-- START Entries --

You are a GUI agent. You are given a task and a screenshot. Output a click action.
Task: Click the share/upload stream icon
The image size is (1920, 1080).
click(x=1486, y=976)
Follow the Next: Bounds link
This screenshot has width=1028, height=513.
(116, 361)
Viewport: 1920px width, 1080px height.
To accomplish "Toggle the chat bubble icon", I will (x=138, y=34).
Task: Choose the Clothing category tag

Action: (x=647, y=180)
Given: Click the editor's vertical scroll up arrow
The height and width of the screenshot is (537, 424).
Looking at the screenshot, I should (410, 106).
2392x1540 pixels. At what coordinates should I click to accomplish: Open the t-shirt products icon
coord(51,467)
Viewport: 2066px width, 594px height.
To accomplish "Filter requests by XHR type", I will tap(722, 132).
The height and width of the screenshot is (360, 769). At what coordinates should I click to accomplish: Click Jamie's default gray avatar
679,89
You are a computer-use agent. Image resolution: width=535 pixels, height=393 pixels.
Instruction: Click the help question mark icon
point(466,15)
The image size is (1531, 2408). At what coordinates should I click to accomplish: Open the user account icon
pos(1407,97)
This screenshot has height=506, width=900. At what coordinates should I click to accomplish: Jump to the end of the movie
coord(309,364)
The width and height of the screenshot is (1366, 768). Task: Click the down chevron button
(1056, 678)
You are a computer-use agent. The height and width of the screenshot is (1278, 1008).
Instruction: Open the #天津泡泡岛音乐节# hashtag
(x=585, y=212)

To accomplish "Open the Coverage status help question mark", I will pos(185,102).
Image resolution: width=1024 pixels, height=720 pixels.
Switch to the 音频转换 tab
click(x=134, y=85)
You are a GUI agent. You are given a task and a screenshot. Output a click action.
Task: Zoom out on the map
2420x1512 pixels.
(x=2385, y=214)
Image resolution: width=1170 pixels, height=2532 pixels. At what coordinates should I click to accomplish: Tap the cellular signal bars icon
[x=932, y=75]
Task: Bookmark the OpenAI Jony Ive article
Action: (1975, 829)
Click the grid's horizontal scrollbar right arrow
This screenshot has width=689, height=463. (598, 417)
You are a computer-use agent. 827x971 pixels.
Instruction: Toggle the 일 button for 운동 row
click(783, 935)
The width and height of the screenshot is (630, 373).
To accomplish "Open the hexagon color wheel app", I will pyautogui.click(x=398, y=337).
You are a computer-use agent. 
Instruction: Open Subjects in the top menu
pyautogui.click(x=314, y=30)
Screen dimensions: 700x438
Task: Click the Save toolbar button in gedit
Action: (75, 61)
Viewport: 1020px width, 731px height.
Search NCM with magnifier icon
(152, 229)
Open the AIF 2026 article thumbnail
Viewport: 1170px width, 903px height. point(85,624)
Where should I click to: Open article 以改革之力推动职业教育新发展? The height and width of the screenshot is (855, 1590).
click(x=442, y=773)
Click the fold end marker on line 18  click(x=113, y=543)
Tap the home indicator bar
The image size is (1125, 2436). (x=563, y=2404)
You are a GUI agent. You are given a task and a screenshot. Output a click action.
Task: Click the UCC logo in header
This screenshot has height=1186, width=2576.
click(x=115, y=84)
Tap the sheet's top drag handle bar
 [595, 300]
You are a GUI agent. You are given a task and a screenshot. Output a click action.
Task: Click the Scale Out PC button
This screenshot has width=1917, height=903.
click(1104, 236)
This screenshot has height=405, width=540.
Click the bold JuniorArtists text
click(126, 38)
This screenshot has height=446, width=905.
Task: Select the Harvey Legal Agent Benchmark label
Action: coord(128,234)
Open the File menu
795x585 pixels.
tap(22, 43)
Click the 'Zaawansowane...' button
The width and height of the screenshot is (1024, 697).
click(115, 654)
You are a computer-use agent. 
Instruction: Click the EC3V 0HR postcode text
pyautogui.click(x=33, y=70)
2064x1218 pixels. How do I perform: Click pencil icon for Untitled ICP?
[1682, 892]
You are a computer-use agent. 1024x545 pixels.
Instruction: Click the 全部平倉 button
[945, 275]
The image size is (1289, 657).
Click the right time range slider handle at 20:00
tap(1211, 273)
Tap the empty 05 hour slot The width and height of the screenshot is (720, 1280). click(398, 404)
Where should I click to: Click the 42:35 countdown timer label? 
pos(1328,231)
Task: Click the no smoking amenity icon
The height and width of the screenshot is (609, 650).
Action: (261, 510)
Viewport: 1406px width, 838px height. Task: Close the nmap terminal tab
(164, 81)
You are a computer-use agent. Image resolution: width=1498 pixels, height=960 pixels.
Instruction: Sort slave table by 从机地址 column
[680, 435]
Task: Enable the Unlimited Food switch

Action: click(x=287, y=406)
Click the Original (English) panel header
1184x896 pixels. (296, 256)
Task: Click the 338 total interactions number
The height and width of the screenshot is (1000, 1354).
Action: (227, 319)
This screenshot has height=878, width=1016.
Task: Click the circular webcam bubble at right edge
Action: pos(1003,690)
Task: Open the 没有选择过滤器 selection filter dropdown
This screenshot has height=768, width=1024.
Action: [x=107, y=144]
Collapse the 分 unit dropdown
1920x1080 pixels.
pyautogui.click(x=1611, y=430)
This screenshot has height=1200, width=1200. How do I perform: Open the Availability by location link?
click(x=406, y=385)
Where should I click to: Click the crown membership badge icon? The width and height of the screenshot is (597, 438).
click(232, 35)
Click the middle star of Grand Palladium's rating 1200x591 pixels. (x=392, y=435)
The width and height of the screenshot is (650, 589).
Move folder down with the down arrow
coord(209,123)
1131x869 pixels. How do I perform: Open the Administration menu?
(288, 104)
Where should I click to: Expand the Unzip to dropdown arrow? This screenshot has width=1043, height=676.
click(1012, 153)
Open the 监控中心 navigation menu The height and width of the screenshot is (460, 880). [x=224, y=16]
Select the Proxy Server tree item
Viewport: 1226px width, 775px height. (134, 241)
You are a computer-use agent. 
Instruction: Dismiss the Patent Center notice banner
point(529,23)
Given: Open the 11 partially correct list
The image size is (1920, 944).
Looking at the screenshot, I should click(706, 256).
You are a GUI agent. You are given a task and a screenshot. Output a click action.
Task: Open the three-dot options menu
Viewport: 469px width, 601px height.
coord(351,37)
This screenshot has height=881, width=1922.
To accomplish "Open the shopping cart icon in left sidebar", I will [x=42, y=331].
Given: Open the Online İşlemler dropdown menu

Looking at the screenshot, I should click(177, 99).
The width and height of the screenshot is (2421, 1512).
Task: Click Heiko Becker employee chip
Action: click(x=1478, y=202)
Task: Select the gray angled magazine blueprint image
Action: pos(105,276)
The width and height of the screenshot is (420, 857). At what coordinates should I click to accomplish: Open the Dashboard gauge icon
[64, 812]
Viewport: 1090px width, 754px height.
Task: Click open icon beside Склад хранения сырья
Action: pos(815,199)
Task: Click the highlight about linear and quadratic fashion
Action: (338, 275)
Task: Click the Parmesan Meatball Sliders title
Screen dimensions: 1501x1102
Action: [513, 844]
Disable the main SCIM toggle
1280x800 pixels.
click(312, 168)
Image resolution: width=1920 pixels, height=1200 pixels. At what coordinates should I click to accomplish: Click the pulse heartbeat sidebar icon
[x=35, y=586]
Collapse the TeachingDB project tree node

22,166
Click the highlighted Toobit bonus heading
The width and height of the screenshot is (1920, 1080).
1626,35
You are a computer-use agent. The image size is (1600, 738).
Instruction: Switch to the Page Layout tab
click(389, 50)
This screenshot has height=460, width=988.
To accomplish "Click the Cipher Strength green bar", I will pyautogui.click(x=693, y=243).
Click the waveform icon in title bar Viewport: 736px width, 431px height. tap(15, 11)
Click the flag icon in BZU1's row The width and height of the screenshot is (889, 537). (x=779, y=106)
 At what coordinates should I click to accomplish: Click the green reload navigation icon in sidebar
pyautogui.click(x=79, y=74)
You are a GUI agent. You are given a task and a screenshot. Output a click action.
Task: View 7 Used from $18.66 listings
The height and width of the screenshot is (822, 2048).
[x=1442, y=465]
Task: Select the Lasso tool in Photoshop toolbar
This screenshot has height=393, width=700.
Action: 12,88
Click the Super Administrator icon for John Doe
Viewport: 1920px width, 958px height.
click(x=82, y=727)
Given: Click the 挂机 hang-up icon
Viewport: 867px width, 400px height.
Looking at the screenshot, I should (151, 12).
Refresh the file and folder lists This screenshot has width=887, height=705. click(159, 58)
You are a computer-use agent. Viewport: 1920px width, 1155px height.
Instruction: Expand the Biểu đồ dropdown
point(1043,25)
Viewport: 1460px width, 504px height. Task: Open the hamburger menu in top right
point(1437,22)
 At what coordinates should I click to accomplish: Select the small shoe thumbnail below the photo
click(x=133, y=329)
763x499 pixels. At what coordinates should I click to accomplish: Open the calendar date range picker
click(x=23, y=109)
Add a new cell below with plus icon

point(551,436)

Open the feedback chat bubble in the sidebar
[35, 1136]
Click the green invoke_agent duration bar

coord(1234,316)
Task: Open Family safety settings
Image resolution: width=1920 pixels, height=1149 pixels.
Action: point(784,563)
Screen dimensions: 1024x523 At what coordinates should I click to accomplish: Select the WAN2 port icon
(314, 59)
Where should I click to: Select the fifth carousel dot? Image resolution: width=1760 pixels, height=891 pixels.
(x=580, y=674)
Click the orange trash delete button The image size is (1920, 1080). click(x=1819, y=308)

-- END Entries --

### What this task involves:
Reproduce the listing lines verbatim, starting at the line that contains "You are a computer-use agent. Image resolution: width=535" and ending after the line that contains "I will pos(185,102).".

### Answer to this task:
You are a computer-use agent. Image resolution: width=535 pixels, height=393 pixels.
Instruction: Click the help question mark icon
point(466,15)
The image size is (1531, 2408). At what coordinates should I click to accomplish: Open the user account icon
pos(1407,97)
This screenshot has height=506, width=900. At what coordinates should I click to accomplish: Jump to the end of the movie
coord(309,364)
The width and height of the screenshot is (1366, 768). Task: Click the down chevron button
(1056, 678)
You are a computer-use agent. The height and width of the screenshot is (1278, 1008).
Instruction: Open the #天津泡泡岛音乐节# hashtag
(x=585, y=212)

To accomplish "Open the Coverage status help question mark", I will pos(185,102).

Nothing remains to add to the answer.